RECORDS FOR PROCESSING:
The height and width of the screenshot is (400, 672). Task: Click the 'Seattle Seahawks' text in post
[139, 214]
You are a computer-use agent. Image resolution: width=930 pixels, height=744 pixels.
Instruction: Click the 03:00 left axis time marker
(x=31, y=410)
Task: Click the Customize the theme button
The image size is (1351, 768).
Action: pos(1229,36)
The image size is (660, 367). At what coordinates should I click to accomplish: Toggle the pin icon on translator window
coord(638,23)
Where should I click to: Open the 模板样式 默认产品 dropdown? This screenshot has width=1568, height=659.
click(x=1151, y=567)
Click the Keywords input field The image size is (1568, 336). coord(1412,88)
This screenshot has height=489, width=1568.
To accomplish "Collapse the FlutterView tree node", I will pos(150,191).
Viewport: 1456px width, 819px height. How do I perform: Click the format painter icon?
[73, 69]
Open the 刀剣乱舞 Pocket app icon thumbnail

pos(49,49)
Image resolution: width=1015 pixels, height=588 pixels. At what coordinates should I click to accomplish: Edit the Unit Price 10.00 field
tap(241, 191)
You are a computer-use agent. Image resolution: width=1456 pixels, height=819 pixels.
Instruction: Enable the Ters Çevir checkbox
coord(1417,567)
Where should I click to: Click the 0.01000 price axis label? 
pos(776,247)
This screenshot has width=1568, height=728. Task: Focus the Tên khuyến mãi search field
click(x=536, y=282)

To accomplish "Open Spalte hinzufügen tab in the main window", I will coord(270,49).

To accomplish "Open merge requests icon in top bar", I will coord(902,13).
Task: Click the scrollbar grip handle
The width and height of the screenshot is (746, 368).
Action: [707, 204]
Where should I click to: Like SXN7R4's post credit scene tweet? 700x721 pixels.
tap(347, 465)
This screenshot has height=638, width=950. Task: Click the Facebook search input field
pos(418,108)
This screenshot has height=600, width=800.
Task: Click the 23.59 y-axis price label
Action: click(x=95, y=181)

EXERCISE BRIEF:
Only the lines from the one with "The width and" to the end of the entries above belong in your answer. Retype them exactly.

TASK RESPONSE:
The width and height of the screenshot is (746, 368).
Action: [707, 204]
Where should I click to: Like SXN7R4's post credit scene tweet? 700x721 pixels.
tap(347, 465)
This screenshot has height=638, width=950. Task: Click the Facebook search input field
pos(418,108)
This screenshot has height=600, width=800.
Task: Click the 23.59 y-axis price label
Action: click(x=95, y=181)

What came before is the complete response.